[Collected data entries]
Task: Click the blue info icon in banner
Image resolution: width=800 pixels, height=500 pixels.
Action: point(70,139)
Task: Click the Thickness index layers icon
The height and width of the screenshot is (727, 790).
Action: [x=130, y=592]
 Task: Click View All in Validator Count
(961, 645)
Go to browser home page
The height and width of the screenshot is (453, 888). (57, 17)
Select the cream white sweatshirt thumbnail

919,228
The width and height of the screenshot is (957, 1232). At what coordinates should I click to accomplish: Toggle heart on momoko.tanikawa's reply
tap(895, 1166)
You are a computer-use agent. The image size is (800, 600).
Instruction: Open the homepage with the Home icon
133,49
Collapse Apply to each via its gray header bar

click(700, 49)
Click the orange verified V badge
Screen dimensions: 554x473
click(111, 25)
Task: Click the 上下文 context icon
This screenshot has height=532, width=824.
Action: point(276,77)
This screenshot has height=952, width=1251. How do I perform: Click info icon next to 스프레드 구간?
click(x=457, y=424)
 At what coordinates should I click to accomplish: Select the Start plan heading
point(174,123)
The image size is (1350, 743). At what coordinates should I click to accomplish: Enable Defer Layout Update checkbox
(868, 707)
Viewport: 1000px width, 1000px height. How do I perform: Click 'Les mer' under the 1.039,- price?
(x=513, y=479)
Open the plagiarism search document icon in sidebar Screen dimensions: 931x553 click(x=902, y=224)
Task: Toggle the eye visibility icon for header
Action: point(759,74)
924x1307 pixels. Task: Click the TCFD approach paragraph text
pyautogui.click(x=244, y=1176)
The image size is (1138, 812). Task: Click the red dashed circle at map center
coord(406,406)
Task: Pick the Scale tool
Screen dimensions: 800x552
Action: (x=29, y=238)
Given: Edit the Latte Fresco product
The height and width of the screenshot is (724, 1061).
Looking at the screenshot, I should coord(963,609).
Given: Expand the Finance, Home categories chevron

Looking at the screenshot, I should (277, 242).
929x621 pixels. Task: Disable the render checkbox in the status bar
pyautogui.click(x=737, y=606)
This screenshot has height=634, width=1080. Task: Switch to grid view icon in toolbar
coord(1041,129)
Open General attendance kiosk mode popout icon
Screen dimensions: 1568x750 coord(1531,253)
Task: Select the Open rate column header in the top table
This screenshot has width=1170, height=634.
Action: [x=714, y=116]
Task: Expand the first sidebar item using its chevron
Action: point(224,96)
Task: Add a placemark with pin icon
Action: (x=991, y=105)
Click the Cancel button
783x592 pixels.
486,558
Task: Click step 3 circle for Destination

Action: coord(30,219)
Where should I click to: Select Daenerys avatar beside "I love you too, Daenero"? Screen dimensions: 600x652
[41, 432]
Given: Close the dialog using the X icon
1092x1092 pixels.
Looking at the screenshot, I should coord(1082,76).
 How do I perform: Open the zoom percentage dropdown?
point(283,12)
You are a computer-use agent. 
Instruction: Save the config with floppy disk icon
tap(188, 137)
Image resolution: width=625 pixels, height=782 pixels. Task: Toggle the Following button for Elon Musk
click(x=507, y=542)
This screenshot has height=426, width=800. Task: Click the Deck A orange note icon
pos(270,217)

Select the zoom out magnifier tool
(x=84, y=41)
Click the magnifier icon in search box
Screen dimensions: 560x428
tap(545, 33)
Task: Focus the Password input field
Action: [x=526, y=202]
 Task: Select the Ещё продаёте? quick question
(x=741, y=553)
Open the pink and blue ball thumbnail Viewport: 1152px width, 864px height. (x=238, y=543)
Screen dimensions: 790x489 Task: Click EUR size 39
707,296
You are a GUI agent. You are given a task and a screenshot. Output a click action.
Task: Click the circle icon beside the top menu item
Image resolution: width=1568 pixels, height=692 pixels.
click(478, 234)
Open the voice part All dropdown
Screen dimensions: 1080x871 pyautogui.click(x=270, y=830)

### Task requirements:
Nothing is to be altered; retype each entry exactly.

### Task solution:
Task: Click the blue info icon in banner
Image resolution: width=800 pixels, height=500 pixels.
Action: point(70,139)
Task: Click the Thickness index layers icon
The height and width of the screenshot is (727, 790).
Action: [x=130, y=592]
 Task: Click View All in Validator Count
(961, 645)
Go to browser home page
The height and width of the screenshot is (453, 888). (57, 17)
Select the cream white sweatshirt thumbnail

919,228
The width and height of the screenshot is (957, 1232). At what coordinates should I click to accomplish: Toggle heart on momoko.tanikawa's reply
tap(895, 1166)
You are a computer-use agent. The image size is (800, 600).
Instruction: Open the homepage with the Home icon
133,49
Collapse Apply to each via its gray header bar

click(700, 49)
Click the orange verified V badge
Screen dimensions: 554x473
click(111, 25)
Task: Click the 上下文 context icon
This screenshot has height=532, width=824.
Action: point(276,77)
This screenshot has height=952, width=1251. How do I perform: Click info icon next to 스프레드 구간?
click(x=457, y=424)
 At what coordinates should I click to accomplish: Select the Start plan heading
point(174,123)
The image size is (1350, 743). At what coordinates should I click to accomplish: Enable Defer Layout Update checkbox
(868, 707)
Viewport: 1000px width, 1000px height. How do I perform: Click 'Les mer' under the 1.039,- price?
(x=513, y=479)
Open the plagiarism search document icon in sidebar Screen dimensions: 931x553 click(x=902, y=224)
Task: Toggle the eye visibility icon for header
Action: point(759,74)
924x1307 pixels. Task: Click the TCFD approach paragraph text
pyautogui.click(x=244, y=1176)
The image size is (1138, 812). Task: Click the red dashed circle at map center
coord(406,406)
Task: Pick the Scale tool
Screen dimensions: 800x552
Action: (x=29, y=238)
Given: Edit the Latte Fresco product
The height and width of the screenshot is (724, 1061).
Looking at the screenshot, I should coord(963,609).
Given: Expand the Finance, Home categories chevron

Looking at the screenshot, I should (277, 242).
929x621 pixels. Task: Disable the render checkbox in the status bar
pyautogui.click(x=737, y=606)
This screenshot has height=634, width=1080. Task: Switch to grid view icon in toolbar
coord(1041,129)
Open General attendance kiosk mode popout icon
Screen dimensions: 1568x750 coord(1531,253)
Task: Select the Open rate column header in the top table
This screenshot has width=1170, height=634.
Action: [x=714, y=116]
Task: Expand the first sidebar item using its chevron
Action: point(224,96)
Task: Add a placemark with pin icon
Action: (x=991, y=105)
Click the Cancel button
783x592 pixels.
486,558
Task: Click step 3 circle for Destination

Action: coord(30,219)
Where should I click to: Select Daenerys avatar beside "I love you too, Daenero"? Screen dimensions: 600x652
[41, 432]
Given: Close the dialog using the X icon
1092x1092 pixels.
Looking at the screenshot, I should coord(1082,76).
 How do I perform: Open the zoom percentage dropdown?
point(283,12)
You are a computer-use agent. 
Instruction: Save the config with floppy disk icon
tap(188, 137)
Image resolution: width=625 pixels, height=782 pixels. Task: Toggle the Following button for Elon Musk
click(x=507, y=542)
This screenshot has height=426, width=800. Task: Click the Deck A orange note icon
pos(270,217)

Select the zoom out magnifier tool
(x=84, y=41)
Click the magnifier icon in search box
Screen dimensions: 560x428
tap(545, 33)
Task: Focus the Password input field
Action: [x=526, y=202]
 Task: Select the Ещё продаёте? quick question
(x=741, y=553)
Open the pink and blue ball thumbnail Viewport: 1152px width, 864px height. (x=238, y=543)
Screen dimensions: 790x489 Task: Click EUR size 39
707,296
You are a GUI agent. You are given a task and a screenshot. Output a click action.
Task: Click the circle icon beside the top menu item
Image resolution: width=1568 pixels, height=692 pixels.
click(478, 234)
Open the voice part All dropdown
Screen dimensions: 1080x871 pyautogui.click(x=270, y=830)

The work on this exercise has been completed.